If Kingston, Ontario electrician Roger Gipson had known about Caron Oderbien’s shady past, he wouldn’t have lost $140,000 and most of the family farm. What Gipson didn’t know was that his about-to-become girlfriend had a criminal record for fraud, and had taken at least two other men for hundreds of thousands of dollars. W5, Canada’s #1 documentary series, blazes a trail across Canada as Victor Malarek hunts for “The Grifter,” premiering Saturday, Nov. 13 at 7 p.m. ET on CTV. Also in this episode and just days after Remembrance Day, Paula Todd shares the incredible tale of two Canadian veterans, who’d suffered horrific injuries while serving in Afghanistan, but who refuse to give up and compete in a two-thousand kilometre road race across Newfoundland.
W5 repeats Sunday, Nov. 14 at 12 noon on CTV and at 1 p.m. ET on CP24, and Monday, Nov. 15 at 8 p.m.
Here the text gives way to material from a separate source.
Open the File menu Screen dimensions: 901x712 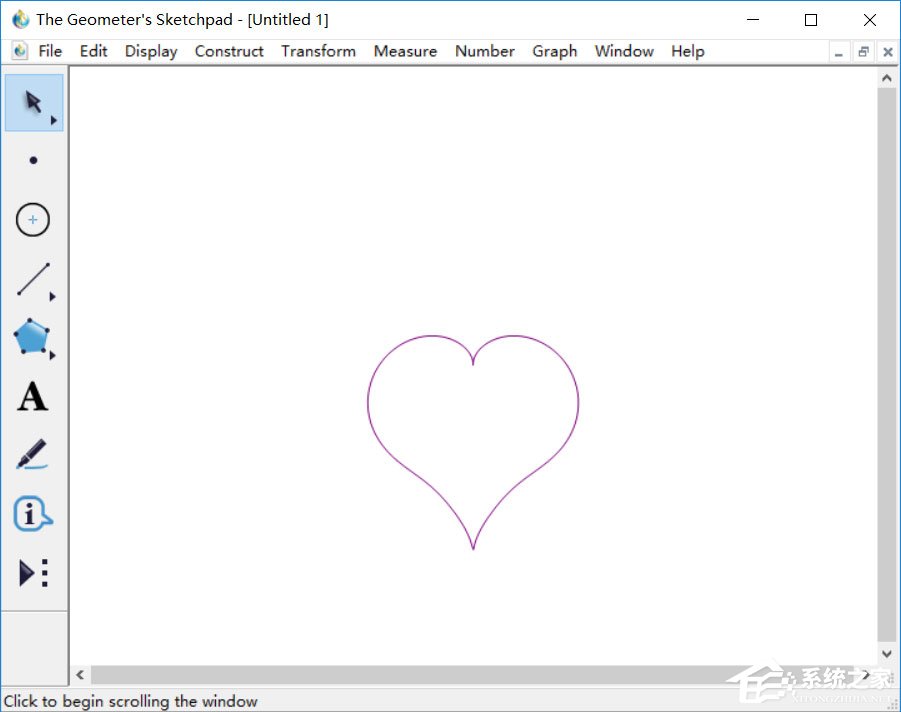click(50, 51)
ET on Investigation Discovery, and then on demand on the CTV News Video Player at CTV.ca (visit CTV.ca for local listings).
Official documents obtained by W5 paint a picture of serial scammer Caron Oderbien as a woman who “has a pattern of getting in a relationship, stealing her partner’s money and running away.” W5’s Victor Malarek follows her trail from Kingston, Ontario, to New Brunswick and across the Prairies, and discovers that Gipson isn’t the only man Oderbien duped: she served time in Colorado prison for defrauding her friend, Craig Carpenter, in 2003; even earlier she took Saskatchewan business owner Daryl Lowenberg for hundreds of thousands of dollars, including his house – which she literally stole, loading it onto a flatbed and moving it to Manitoba!
W5’s Malarek pieces together an incredible “catch-me-if-you-can” tale that includes a trail of broke and broken-hearted men. But there are other victims, like 16-year old Katlyn and the town of St. Stephen, NB. When Katlyn was diagnosed with leukemia, Oderbien promised to raise money to help. She enlisted the entire town to support a charity concert, sold tickets – and left town with the proceeds.
In the second story, W5 reports on Andrew Knisley and Jody Mitric, two Canadian soldiers who sustained catastrophic injuries while serving in Afghanistan. In January 2009, Corporal Knisley lost his right leg after stepping on an improvised explosive device (IED). Mitric’s life changed forever in 2007 when a bomb he stepped on was detonated, resulting in the loss of both of his legs below the knee. They are among the more than 500 Canadian soldiers who have been severely wounded during the war against the Taliban. Back in Canada, these brave soldiers are on a new mission – to raise money for their fellow wounded vets. And the way they plan to do it is to race in The Targa, a wild, 2,000 km road race on Newfoundland’s cliff-hanging highways. W5 follows the amputee amateurs in the months before the race, as they set out to learn how to race a car with just one leg and three arms between them, and through to the dramatic, surprising finish line. In “Road To Recovery,” Paula Todd takes viewers on an emotional and inspiring tale of two remarkable heroes who have not allowed the horrors of war to define their lives or their goals.